知っていますか?「感染症の迅速検査」

インフルエンザウイルス

インフルエンザウイルスとは

インフルエンザとは、インフルエンザウイルスが体のなかで増えて、熱やのどの痛みなどの症状を引き起こす病気です。A型インフルエンザウイルス、B型インフルエンザウイルス、C型インフルエンザウイルスの3つがあります。大きな流行を起こすのはA型とB型で、通常この2種類がインフルエンザの原因となります。

感染経路

飛沫感染と接触感染に注意します。感染している人のくしゃみやせきで出る飛沫を吸い込むことにより感染します。くしゃみやせきを浴びる距離(2メートル程度)にいる人は感染の危険性が高まります。また、感染している人の唾(つば)や鼻水が手から手へ、あるいはドアノブやつり革などを介して手に付着し、口や鼻、目などの粘膜を触れることでも感染します。こまめな手洗い、手指消毒用アルコールで接触感染のリスクを減らすことができます。

潜伏期・感染可能期間

インフルエンザの潜伏期間は1~3日といわれています。
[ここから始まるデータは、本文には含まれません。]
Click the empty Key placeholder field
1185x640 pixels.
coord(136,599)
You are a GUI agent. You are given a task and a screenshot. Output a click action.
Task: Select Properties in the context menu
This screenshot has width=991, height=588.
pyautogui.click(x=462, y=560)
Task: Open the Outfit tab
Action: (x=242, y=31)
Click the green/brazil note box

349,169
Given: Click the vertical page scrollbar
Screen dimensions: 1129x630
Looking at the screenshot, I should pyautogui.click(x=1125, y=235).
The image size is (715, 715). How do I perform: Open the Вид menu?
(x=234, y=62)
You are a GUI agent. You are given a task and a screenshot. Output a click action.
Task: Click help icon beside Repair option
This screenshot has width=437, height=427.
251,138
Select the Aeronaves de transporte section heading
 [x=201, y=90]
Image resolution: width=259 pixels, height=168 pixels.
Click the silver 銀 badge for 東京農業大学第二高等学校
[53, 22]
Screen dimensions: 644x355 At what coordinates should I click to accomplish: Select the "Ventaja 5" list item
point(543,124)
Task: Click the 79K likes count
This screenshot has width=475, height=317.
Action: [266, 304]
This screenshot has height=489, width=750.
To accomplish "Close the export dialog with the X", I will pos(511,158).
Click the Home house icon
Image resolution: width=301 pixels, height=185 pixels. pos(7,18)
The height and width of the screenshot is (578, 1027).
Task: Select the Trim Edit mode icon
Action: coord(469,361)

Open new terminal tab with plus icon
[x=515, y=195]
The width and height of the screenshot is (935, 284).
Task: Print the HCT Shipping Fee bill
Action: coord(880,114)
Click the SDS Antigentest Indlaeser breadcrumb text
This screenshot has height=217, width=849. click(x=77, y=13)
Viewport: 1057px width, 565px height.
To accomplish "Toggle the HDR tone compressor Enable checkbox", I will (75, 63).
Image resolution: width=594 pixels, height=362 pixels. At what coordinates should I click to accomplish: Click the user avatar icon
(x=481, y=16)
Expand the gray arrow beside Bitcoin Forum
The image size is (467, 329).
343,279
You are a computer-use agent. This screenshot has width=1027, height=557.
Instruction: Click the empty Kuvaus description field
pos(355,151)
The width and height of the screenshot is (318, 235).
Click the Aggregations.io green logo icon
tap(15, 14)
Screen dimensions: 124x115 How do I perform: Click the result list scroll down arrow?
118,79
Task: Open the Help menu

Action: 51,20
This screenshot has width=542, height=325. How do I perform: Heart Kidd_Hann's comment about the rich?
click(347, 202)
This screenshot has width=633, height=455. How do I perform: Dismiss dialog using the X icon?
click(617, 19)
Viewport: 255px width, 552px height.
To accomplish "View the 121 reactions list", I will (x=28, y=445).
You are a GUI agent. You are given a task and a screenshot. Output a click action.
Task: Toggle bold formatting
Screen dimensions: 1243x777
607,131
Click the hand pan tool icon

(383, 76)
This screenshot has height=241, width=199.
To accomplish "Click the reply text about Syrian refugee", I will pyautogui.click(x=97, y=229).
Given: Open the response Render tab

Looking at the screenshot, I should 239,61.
また他の人への感染可能期間は、発症前日から発症後3~7日間といわれています。インフルエンザは学校保健安全法上の学校感染症の一つであり、発症した後5日を経過し、かつ、解熱した後2日(幼児にあっては3日)を経過するまで登校禁止となっています。

症状

インフルエンザは38~39℃の突然の発熱、頭痛や悪寒、全身のだるさ、筋肉痛や関節痛、のどの痛みなどが主な症状であり、全身症状を示します。また、高熱や、食欲不振から水分補給が不十分になりがちなので、脱水状態にも注意が必要です。お年寄りや体力が落ちている人、慢性の病気を持っている人などでは、症状も重くなり肺炎を起こしやすくなります。一方、子どもでは熱性けいれんや脳症を引き起こすこともあります。

検査方法

インフルエンザの診断には、主に抗原定性検査が用いられます。検体を採取する場所は、鼻の奥が一般的ですが、鼻の手前、咽頭、鼻をかんで採取した鼻汁などを用いることもあります。結果が出るまでの時間はだいたい5分から15分くらいです。現在、インフルエンザには治療薬もありますので、検査結果がすばやくわかることは大きなメリットです。特に流行時期には症状のみで診断可能な場合があります。

治療方法

症状や検査結果などからインフルエンザと診断された場合、インフルエンザの治療薬(抗ウイルス薬)の処方が可能です。内服薬、注射薬、粉末状の吸入薬があり、発症後48時間以内に薬を始めることが重要です。これにより、解熱時間の短縮に効果が期待されます。どの薬にするか主治医とよく相談してください。

Q&A

Q
インフルエンザと普通のかぜの違いは?
A

インフルエンザも普通のかぜもウイルスによって引き起こされる感染症ですが、インフルエンザは普通のかぜにくらべ症状が強く、特に小児や高齢者では合併症に注意が必要なことから区別されています。

Q
抗菌薬はインフルエンザに効果がありますか?
A

抗菌薬は、細菌による感染症に効果を発揮する薬です。一方、インフルエンザはインフルエンザウイルスによる感染症であり、抗菌薬は効果がありません。ただし、せきが長引いたり痰が続くときには、細菌性の感染を起こしている場合があります。そのときには医師に相談して、抗生剤を処方してもらうとよいでしょう。

Q
インフルエンザの検査はいつから行うとよいですか?
A

治療との関連から、発症後から48時間以内のインフルエンザ増殖時期に検査をする事が望まれます。ウイルス量は発症から24~48時間ぐらいにピークとなり、検査の検出率も高くなりますが、発症後まもない場合は、患者さんによってはウイルス量が十分でなく、陰性となる場合があります。なお、検査結果は万能ではなく、流行時期と症状からインフルエンザが強く疑われる際には、治療を優先することも必要です。

Q
インフルエンザにかかったら学校や職場にいつから行けますか?
A

インフルエンザは、学校保健安全法で出席停止期間を、発症した後5日を経過し、かつ、解熱した後2日(幼児にあっては3日)を経過するまでと定められています。出席停止の期間中は、自宅で安静に過ごしましょう。大人の場合は、ウイルスの排泄期間が子どもより1~2日短いと言われていますが、熱が下がってきちんと回復するまでは職場に行くことは控えた方がよいでしょう。